Pharmaceutical companies using Blonanserin as a centerpiece for both branded and generic products count on our transparency. We open our site for audits and share our ongoing investments in both analytical upgrades and production floor safety. Ultimately, every technical advantage—be it cleaner profiles, more stable polymorphs, or efficient granulation—allows downstream partners to meet or beat regulatory and market timelines. Patient-facing advantages flow from that: reliable dosing, fewer recalls, and fewer headaches during each part of the approval lifecycle.
No solution lasts forever, and systemic drug shortages have put every large-scale supplier to the test. Political climates, raw material surges, or shipping delays all threaten delivery schedules. In standing up to these shifts, we invested early in raw material buffer stocks, dual-sourcing, and flexible packing. Our plant also maintains qualified alternate synthesis routes so that a supply chain glitch halfway around the world doesn't force down time. Each client, especially those building emergency stockpiles, benefits from options when global events knock routine deliveries off course.
Working with real-time analytical release, we can greenlight shipments within hours, not days, reducing transit and on-site storage time for end users. Packaging is tailored to both sea and air container standards, so product arrives in spec at every temperature range tested. Building up our in-house transport and storage teams, rather than depending fully on third-party logistics, ensures constant oversight. We then use incoming client feedback to fine-tune both batch management and scheduling, anticipating problems before they dock at the receiving bay.

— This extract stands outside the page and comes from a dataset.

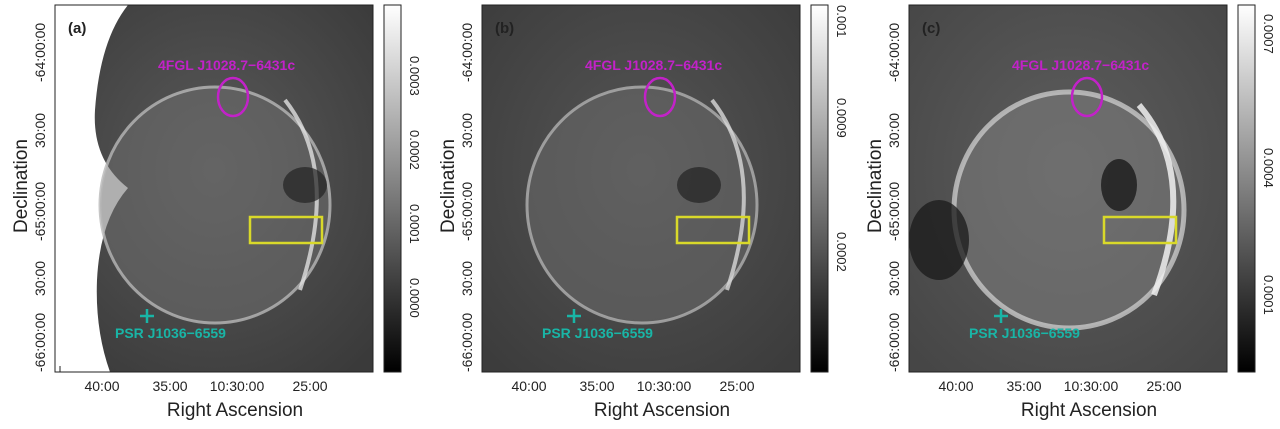 The image size is (1280, 429). I want to click on colorbar-tick: 0.001, so click(842, 22).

Blonanserin increasingly enters the spotlight in global antipsychotic markets. New regulatory filings in both North America and EU regions reflect growing demand for reliable sourcing. We track every proposed change to pharmacopeial standards, stability protocols, and associated risk frameworks helping clients pass audits without last-minute scrambles.
Clients developing fixed-dose combinations or advanced delivery systems know they can’t afford out-of-trend impurity spikes or particle size drift mid-development. Our internal R&D updates particle engineering protocols and runs forward-looking stability tests on every new blend. Over the past few years, our own QA wing has taken on more responsibility for auditing route changes and communicating those quickly to users—preventing any shock during regulatory cross-checks.

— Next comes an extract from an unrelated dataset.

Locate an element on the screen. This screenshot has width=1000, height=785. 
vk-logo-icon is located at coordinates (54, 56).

Building relationships means staying transparent. We run technical webinars, share plant upgrades, and incorporate partner feedback into each new batch record release. Many clients started with pilot trials, and after seeing our control in both core synthesis and advanced analytics, expanded supply agreements for full commercial runs. Consistency creates trust in the most critical ingredient: knowledge.
To us, Blonanserin isn’t just another product code on a shipping invoice. Each batch signifies hours spent at the reactor, countless controls, periodic plant audits, and long conversations with both scientists and operations experts facing tough timelines and evolving regulatory needs. We believe success grows from transparency and a willingness to admit limits as well as strengths. Our aim with Blonanserin, as with every active substance we manufacture, is to provide not just a product, but a partnership based on real-world experience.
Blonanserin answers not only a clinical need in the psychopharmacological field; it also answers a manufacturing need for traceable, high-purity, stable, robust active ingredient supply. Our plant, like many before it, stands as proof that investing in technical know-how, operational consistency, and honest two-way dialogue with downstream users is the only reliable way to turn molecular precision into daily health outcomes.